Villa De Lleyva, a city about for hours from Bogota is famous for its magic mushrooms. After rainfall you can scout for them in the mountains.
Pieter, a friend that I met in Bogota, visited the place and came back with some.
On friday afternoon we met in the hostel with 4 other people that also wanted to try these mushrooms.
We made some tea from the mushrooms, drank it on the roof and decided to walk to the park some 40 minutes walk away.
Only after 10 minutes of leaving the house we started feeling the effect already, so when we passed the first park, we were eager to sit down and take our shoes off.
We sat together in the park, laughing, jumping, running, until the sun started to set down.

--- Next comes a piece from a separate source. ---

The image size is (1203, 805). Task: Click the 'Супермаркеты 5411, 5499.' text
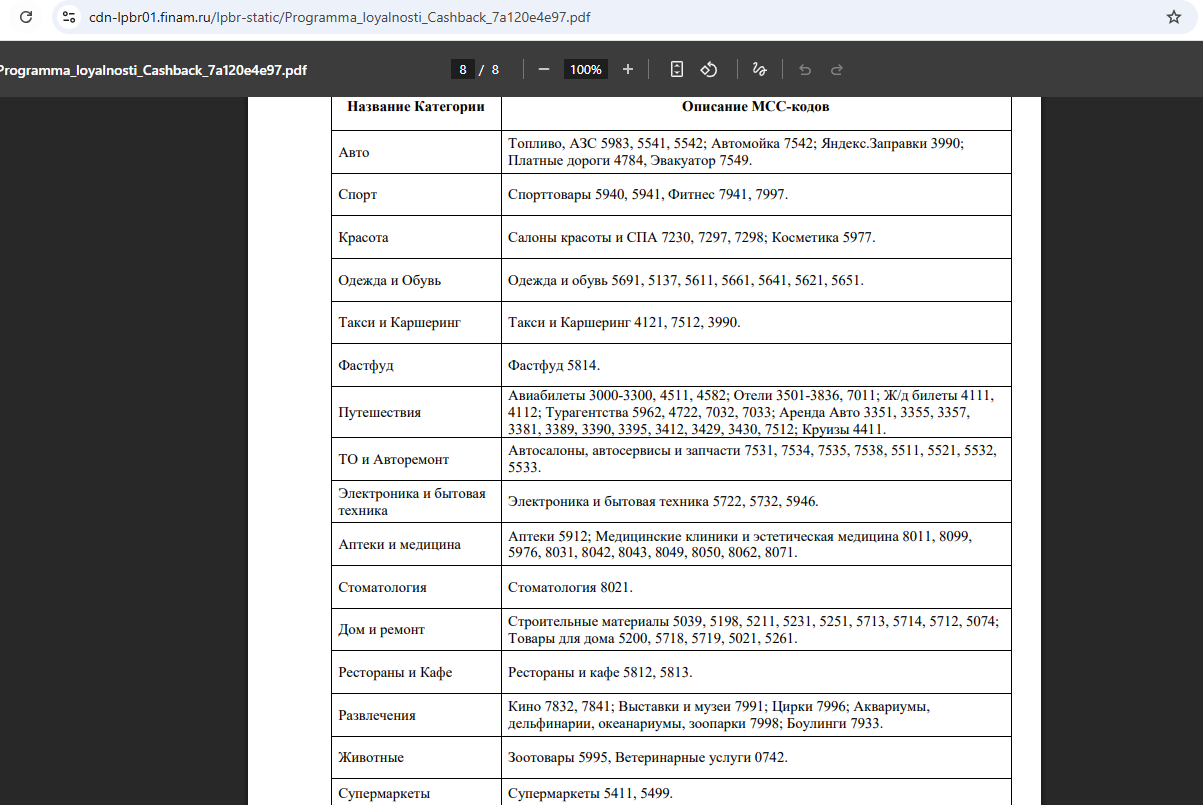pyautogui.click(x=590, y=793)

Two of the girls wanted to go to the bathroom somewhere, but it seemed such a mission in that frame of mind that it took them looong to make a decision.
The biggest building of Bogotá towered over our place where we were sitting (we already called it 'home') and the numerous toilets on all the floors of the building became the subject of the conversation. We formulated a vague plan to sneak to the top of the building and although nobody believed we would make it, we started walking towards it anyway.
At the bottom of the Colpatria Tower, we found some fast-food restaurants where we released ourselves from digested fluids.
The tower was of course a tourist attraction, being the tallest one, so we paid 3000 pesos, left our beers behind and took the elevator to the top.
As usual the top wasn't really the top. There was one floor more where helicopters (one at the time) could land.
Security wasn't too tight, so I climbed over the fence that secured the stairs and ended up all alone on the landing pad. The sight that was revealed to me was absolutely stunning.
Instead of the fences blocked view, I had a 360° view on Bogotá and for the first time I had an impression on the size of the city. As far as I could see, there where streets stretching out in all directions away from the mountains. Little later Pieter also joined me on the roof and when Holly also arrived, we smoked a joint on the roof and tried to convince the others to come up too. Apparently they were still too spaced out to do the climb.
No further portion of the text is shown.